** Input for this task follows **

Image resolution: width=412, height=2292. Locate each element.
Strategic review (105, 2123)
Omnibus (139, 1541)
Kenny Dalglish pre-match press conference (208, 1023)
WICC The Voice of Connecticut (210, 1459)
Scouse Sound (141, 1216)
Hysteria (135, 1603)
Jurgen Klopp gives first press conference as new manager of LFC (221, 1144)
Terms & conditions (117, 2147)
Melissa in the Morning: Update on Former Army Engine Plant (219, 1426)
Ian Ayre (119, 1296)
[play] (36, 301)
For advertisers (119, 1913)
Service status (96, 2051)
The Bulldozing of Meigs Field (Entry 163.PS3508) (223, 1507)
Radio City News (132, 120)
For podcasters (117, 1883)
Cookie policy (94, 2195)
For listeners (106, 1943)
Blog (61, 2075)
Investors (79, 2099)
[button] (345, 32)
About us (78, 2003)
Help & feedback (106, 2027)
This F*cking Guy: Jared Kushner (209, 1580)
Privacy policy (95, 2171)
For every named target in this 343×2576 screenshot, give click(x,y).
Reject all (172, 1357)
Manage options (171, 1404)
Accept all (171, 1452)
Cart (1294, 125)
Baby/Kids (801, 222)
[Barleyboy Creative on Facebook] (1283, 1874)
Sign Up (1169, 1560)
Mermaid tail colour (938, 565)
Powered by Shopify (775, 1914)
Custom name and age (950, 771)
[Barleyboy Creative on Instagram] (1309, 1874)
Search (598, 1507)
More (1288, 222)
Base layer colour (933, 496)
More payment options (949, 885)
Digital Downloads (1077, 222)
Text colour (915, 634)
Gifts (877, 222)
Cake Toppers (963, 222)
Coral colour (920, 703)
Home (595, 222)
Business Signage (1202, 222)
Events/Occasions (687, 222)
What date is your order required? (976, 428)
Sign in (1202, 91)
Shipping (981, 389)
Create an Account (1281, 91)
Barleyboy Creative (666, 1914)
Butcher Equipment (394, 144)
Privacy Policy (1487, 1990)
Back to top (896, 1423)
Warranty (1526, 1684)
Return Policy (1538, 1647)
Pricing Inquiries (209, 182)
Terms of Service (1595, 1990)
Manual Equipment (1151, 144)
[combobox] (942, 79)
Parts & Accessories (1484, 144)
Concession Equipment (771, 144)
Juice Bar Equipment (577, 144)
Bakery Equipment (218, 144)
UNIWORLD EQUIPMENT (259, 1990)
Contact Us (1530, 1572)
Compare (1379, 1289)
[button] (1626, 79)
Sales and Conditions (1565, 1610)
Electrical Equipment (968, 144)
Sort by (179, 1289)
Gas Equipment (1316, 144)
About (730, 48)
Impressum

** End of Input for this task **

Your instructions:
Write out every entry word for word.

The completed task:
Image resolution: width=412, height=2292. Locate each element.
Strategic review (105, 2123)
Omnibus (139, 1541)
Kenny Dalglish pre-match press conference (208, 1023)
WICC The Voice of Connecticut (210, 1459)
Scouse Sound (141, 1216)
Hysteria (135, 1603)
Jurgen Klopp gives first press conference as new manager of LFC (221, 1144)
Terms & conditions (117, 2147)
Melissa in the Morning: Update on Former Army Engine Plant (219, 1426)
Ian Ayre (119, 1296)
[play] (36, 301)
For advertisers (119, 1913)
Service status (96, 2051)
The Bulldozing of Meigs Field (Entry 163.PS3508) (223, 1507)
Radio City News (132, 120)
For podcasters (117, 1883)
Cookie policy (94, 2195)
For listeners (106, 1943)
Blog (61, 2075)
Investors (79, 2099)
[button] (345, 32)
About us (78, 2003)
Help & feedback (106, 2027)
This F*cking Guy: Jared Kushner (209, 1580)
Privacy policy (95, 2171)
For every named target in this 343×2576 screenshot, give click(x,y).
Reject all (172, 1357)
Manage options (171, 1404)
Accept all (171, 1452)
Cart (1294, 125)
Baby/Kids (801, 222)
[Barleyboy Creative on Facebook] (1283, 1874)
Sign Up (1169, 1560)
Mermaid tail colour (938, 565)
Powered by Shopify (775, 1914)
Custom name and age (950, 771)
[Barleyboy Creative on Instagram] (1309, 1874)
Search (598, 1507)
More (1288, 222)
Base layer colour (933, 496)
More payment options (949, 885)
Digital Downloads (1077, 222)
Text colour (915, 634)
Gifts (877, 222)
Cake Toppers (963, 222)
Coral colour (920, 703)
Home (595, 222)
Business Signage (1202, 222)
Events/Occasions (687, 222)
What date is your order required? (976, 428)
Sign in (1202, 91)
Shipping (981, 389)
Create an Account (1281, 91)
Barleyboy Creative (666, 1914)
Butcher Equipment (394, 144)
Privacy Policy (1487, 1990)
Back to top (896, 1423)
Warranty (1526, 1684)
Return Policy (1538, 1647)
Pricing Inquiries (209, 182)
Terms of Service (1595, 1990)
Manual Equipment (1151, 144)
[combobox] (942, 79)
Parts & Accessories (1484, 144)
Concession Equipment (771, 144)
Juice Bar Equipment (577, 144)
Bakery Equipment (218, 144)
UNIWORLD EQUIPMENT (259, 1990)
Contact Us (1530, 1572)
Compare (1379, 1289)
[button] (1626, 79)
Sales and Conditions (1565, 1610)
Electrical Equipment (968, 144)
Sort by (179, 1289)
Gas Equipment (1316, 144)
About (730, 48)
Impressum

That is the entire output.